I’ve written a lot about the purl (Product URL) software identifier in the past year. While I’ve been a big fan of purl since the OWASP SBOM Forum wrote this white paper in 2022, my biggest reason for pushing the idea now is the fact that the only major “competitor” to purl, the CPE identifier used in the National Vulnerability Database (NVD), has in the last 15 months become very hard to find in new CVE records – even though almost every new record used to include one. This is causing huge problems for the vulnerability management community.
As I and others have pointed out in multiple posts over the
past year, well over half of new CVE records added to the NVD since February
2024 don’t include a CPE name. NIST, which runs the NVD, has never provided a
thorough explanation for this situation. The problem is that a CVE record
without a CPE name is literally invisible to automated searches. Thus, someone searching
the NVD today for vulnerabilities that apply to a particular software product/version
is likely to be shown fewer than half of the vulnerabilities that have been
identified as affecting that product/version since early 2024; the other CVEs that
apply to the product never show up in a search, since there’s no
machine-readable identifier that links their records to the product.
Of course, this isn’t a
sustainable situation. When the NVD started having these problems in 2024, the
initial reaction among most people in the vulnerability management community
was that this was only temporary; it was certain that the NVD would bounce back
in a few months. Indeed, the NVD itself put out stories to that effect.
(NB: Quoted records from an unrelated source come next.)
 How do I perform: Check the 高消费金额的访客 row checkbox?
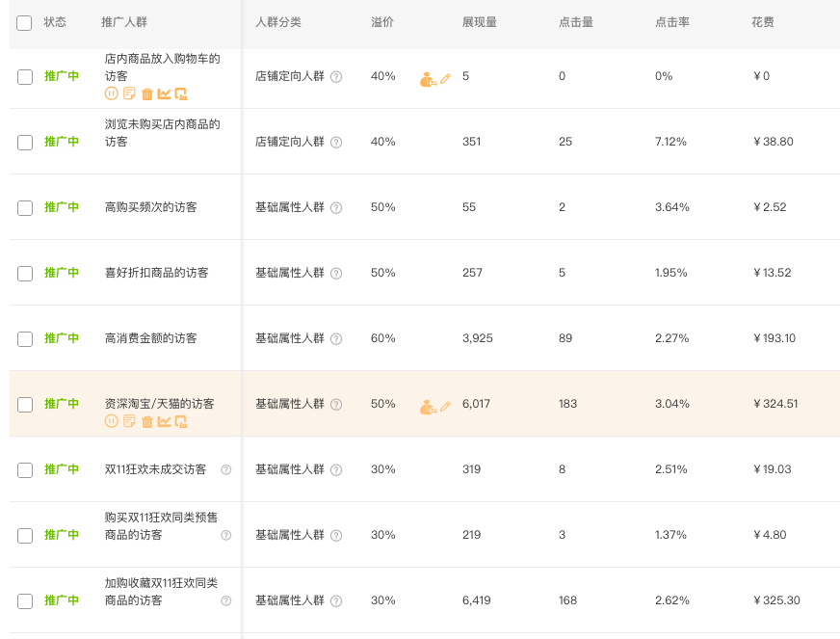[x=25, y=338]
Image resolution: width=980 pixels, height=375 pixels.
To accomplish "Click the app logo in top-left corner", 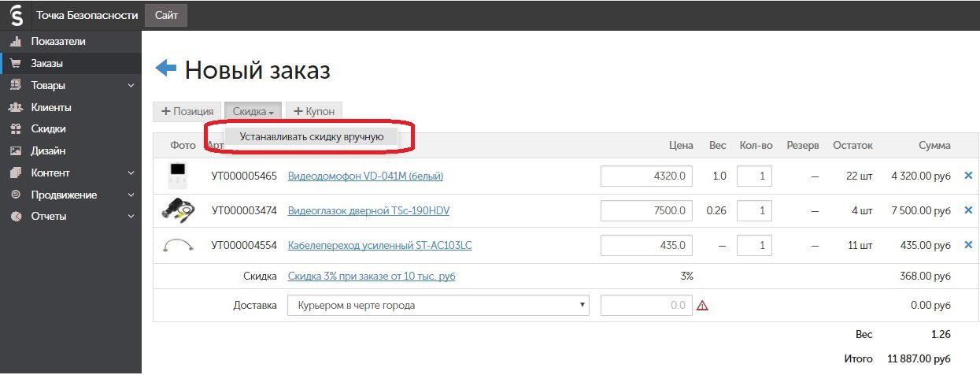I will tap(15, 15).
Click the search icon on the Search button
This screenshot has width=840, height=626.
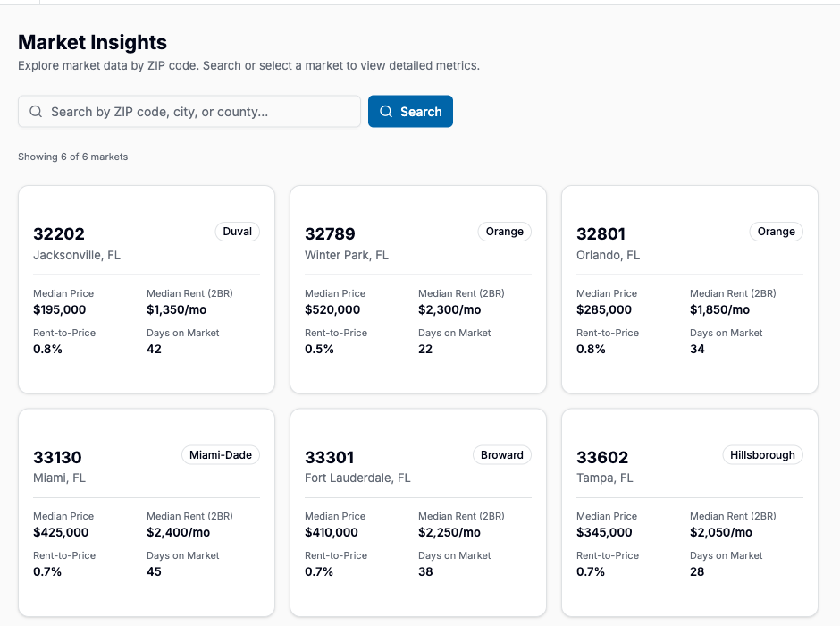coord(385,111)
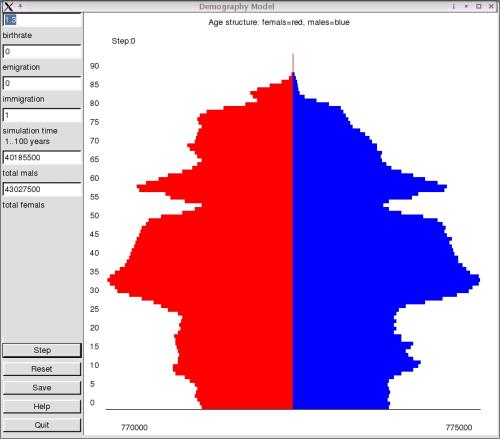Viewport: 500px width, 439px height.
Task: Quit the Demography Model
Action: coord(42,425)
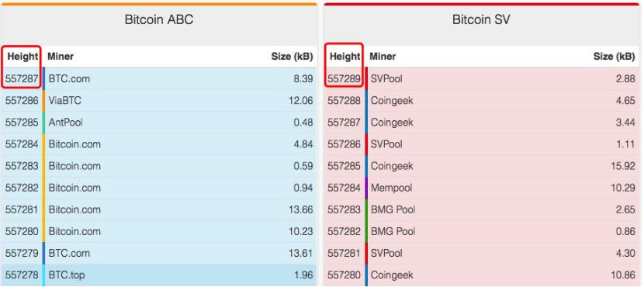Click the Miner header in Bitcoin SV table

click(x=383, y=57)
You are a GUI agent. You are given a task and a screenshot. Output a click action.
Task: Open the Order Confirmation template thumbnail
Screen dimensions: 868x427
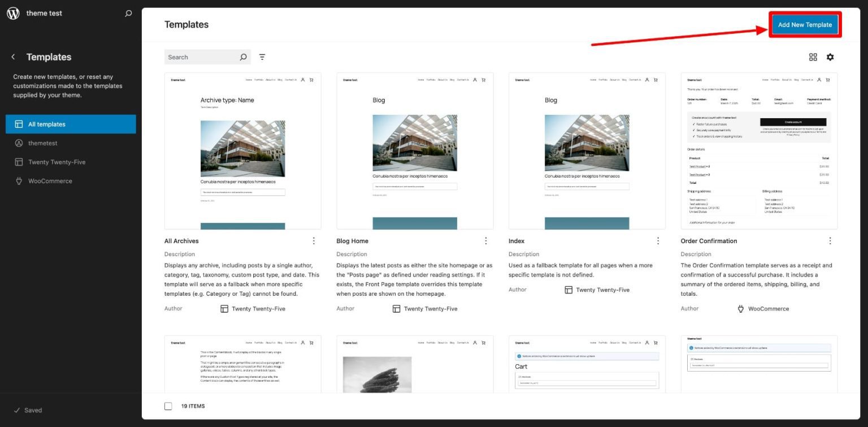coord(759,150)
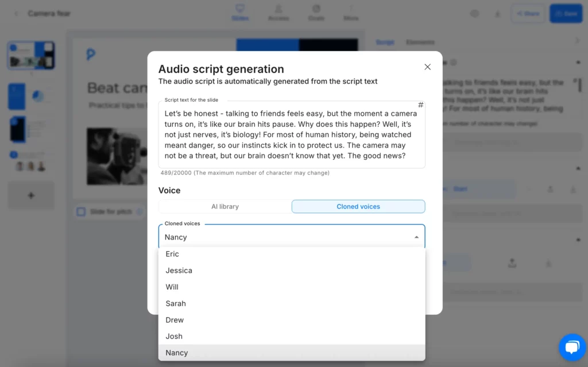Close the Audio script generation dialog

tap(427, 67)
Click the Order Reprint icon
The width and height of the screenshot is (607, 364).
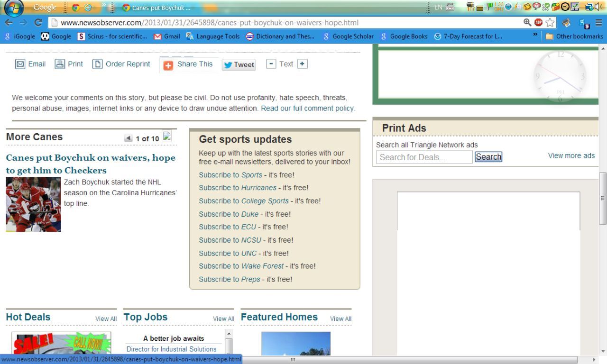tap(97, 64)
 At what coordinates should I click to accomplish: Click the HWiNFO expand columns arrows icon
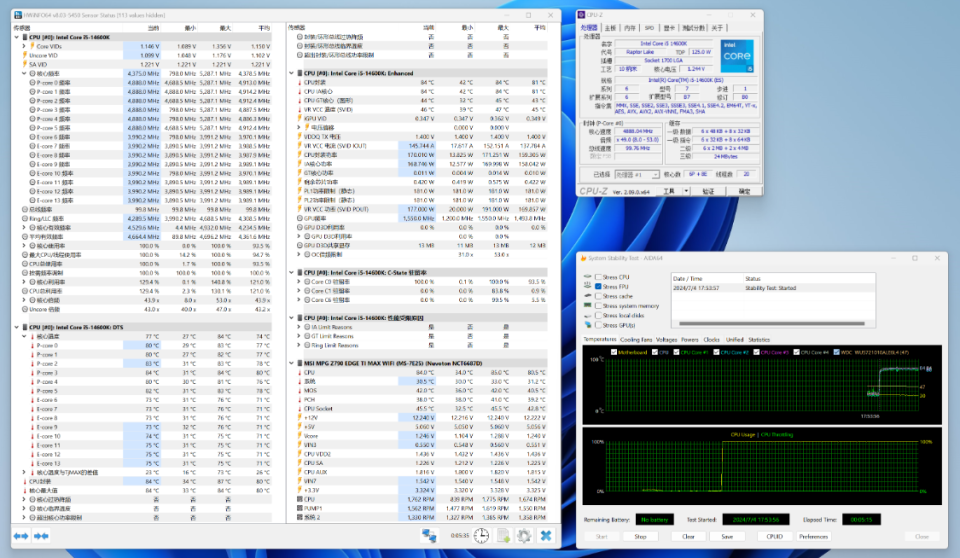coord(21,536)
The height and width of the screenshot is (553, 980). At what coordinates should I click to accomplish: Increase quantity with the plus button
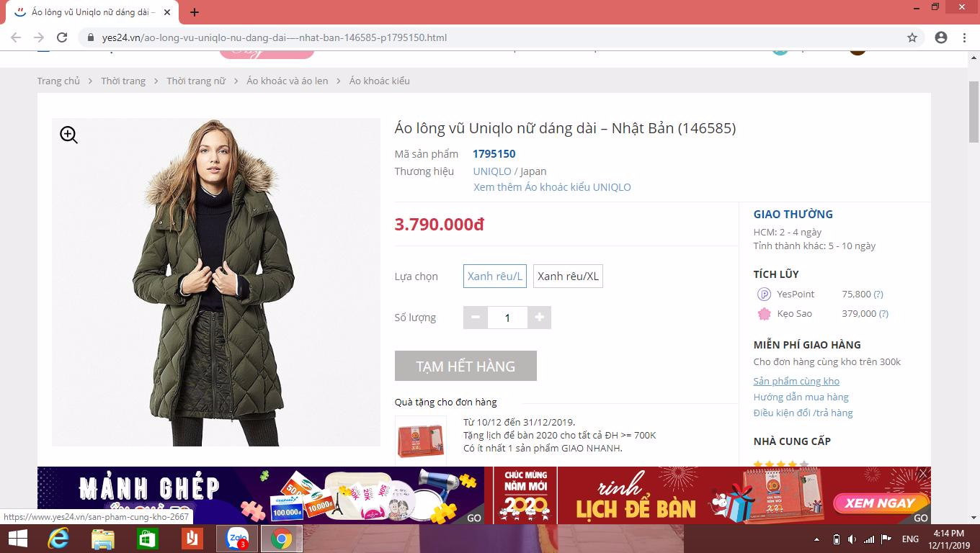pos(539,318)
However, fifteen months later
the problem has grown, not improved - despite repeated assurances from the NVD
that they are on their way to solving their problems. The NVD is no longer
saying that, but they are pointing to longer term improvements (like AI) that
they hope will save them. At this point, it’s certainly safe to say that
the cavalry isn’t going to arrive anytime soon, if ever. What’s Plan B?
I’m pleased to say that the CVE Program is now making noises
to the effect that purl is coming as an alternative identifier in CVE records
(currently, CPE is the only identifier that can be used). In fact, I’m guessing
it may be an option by the end of the year. This means that the CVE Numbering
Authorities (CNAs) that create new CVE records will have the option of identifying
vulnerable products using purl.
Since a CPE name is only added after
a new CVE record has been incorporated into the CVE.org database and downloaded
by the NVD (assuming it is added at all, of course), it is still possible that
a CPE will be added to the record, even if the record already contains a purl. That’s
not a problem, since the CPE and purl can be used as checks on each other. The
point is that, once purl is available, there should be fewer CVE records that
don’t include a machine-readable software identifier.
The most important concept in purl
is that of a “controlled namespace”. This term refers to an important tool for
combating the dreaded software “naming problem”, which is perhaps the biggest
impediment to automated software vulnerability management. The essence of this
problem is that software products are referred to with many different names
throughout their lifecycle. Even at a single point in time, employees of a
software developer will refer to their products with different names, depending
on the division they work for, whether they worked for the predecessor company
that originated the product, etc.
CPE names reflect this problem. A
CPE must include a product name, but which name to include is left entirely to
the discretion of the person that creates the CPE name, usually a contractor
working for the NVD. There is no established name for a software product in all
contexts, so the contractor is left to simply do their best. However, this
means there is almost never a way for a software user to predict with certainty
what the CPE name for a product is. Instead, the user will need to look through
NIST’s CPE Dictionary – which isn’t
a real dictionary, but simply an alphabetical list of every CPE ever created.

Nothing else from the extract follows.